(Data shown Opens)

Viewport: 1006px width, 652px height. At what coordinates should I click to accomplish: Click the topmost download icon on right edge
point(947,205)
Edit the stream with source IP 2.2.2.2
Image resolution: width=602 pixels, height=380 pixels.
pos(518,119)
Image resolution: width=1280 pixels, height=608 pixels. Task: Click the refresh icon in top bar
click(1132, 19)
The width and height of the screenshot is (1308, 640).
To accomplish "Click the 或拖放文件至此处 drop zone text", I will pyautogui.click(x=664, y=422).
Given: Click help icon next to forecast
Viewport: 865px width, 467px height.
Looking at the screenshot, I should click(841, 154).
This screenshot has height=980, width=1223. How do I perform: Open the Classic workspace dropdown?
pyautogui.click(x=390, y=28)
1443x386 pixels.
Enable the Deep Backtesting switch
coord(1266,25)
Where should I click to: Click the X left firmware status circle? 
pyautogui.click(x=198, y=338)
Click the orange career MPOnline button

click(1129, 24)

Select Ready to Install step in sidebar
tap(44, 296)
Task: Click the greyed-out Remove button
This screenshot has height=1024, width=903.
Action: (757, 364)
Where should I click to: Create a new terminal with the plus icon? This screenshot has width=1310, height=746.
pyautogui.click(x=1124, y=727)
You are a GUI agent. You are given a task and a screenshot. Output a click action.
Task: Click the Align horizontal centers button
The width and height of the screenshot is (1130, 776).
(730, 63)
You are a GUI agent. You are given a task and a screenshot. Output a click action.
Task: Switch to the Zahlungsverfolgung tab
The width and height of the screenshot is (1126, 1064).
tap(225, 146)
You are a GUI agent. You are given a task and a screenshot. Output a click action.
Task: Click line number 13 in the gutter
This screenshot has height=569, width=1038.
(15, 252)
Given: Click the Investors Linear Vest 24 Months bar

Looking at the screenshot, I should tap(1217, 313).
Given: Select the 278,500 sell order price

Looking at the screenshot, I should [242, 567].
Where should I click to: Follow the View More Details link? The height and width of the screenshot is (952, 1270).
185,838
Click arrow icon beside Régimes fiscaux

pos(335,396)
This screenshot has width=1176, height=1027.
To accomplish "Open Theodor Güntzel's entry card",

(Data shown Closes)

- [Your assignment]: Give back all the records above exactly as they were written.

- [Solution to this exercise]:
Viewport: 1006px width, 652px height. At what coordinates should I click to accomplish: Click the topmost download icon on right edge
point(947,205)
Edit the stream with source IP 2.2.2.2
Image resolution: width=602 pixels, height=380 pixels.
pos(518,119)
Image resolution: width=1280 pixels, height=608 pixels. Task: Click the refresh icon in top bar
click(1132, 19)
The width and height of the screenshot is (1308, 640).
To accomplish "Click the 或拖放文件至此处 drop zone text", I will pyautogui.click(x=664, y=422).
Given: Click help icon next to forecast
Viewport: 865px width, 467px height.
Looking at the screenshot, I should click(841, 154).
This screenshot has height=980, width=1223. How do I perform: Open the Classic workspace dropdown?
pyautogui.click(x=390, y=28)
1443x386 pixels.
Enable the Deep Backtesting switch
coord(1266,25)
Where should I click to: Click the X left firmware status circle? 
pyautogui.click(x=198, y=338)
Click the orange career MPOnline button

click(1129, 24)

Select Ready to Install step in sidebar
tap(44, 296)
Task: Click the greyed-out Remove button
This screenshot has height=1024, width=903.
Action: (757, 364)
Where should I click to: Create a new terminal with the plus icon? This screenshot has width=1310, height=746.
pyautogui.click(x=1124, y=727)
You are a GUI agent. You are given a task and a screenshot. Output a click action.
Task: Click the Align horizontal centers button
The width and height of the screenshot is (1130, 776).
(730, 63)
You are a GUI agent. You are given a task and a screenshot. Output a click action.
Task: Switch to the Zahlungsverfolgung tab
The width and height of the screenshot is (1126, 1064).
tap(225, 146)
You are a GUI agent. You are given a task and a screenshot. Output a click action.
Task: Click line number 13 in the gutter
This screenshot has height=569, width=1038.
(15, 252)
Given: Click the Investors Linear Vest 24 Months bar

Looking at the screenshot, I should tap(1217, 313).
Given: Select the 278,500 sell order price

Looking at the screenshot, I should [242, 567].
Where should I click to: Follow the View More Details link? The height and width of the screenshot is (952, 1270).
185,838
Click arrow icon beside Régimes fiscaux

pos(335,396)
This screenshot has width=1176, height=1027.
To accomplish "Open Theodor Güntzel's entry card",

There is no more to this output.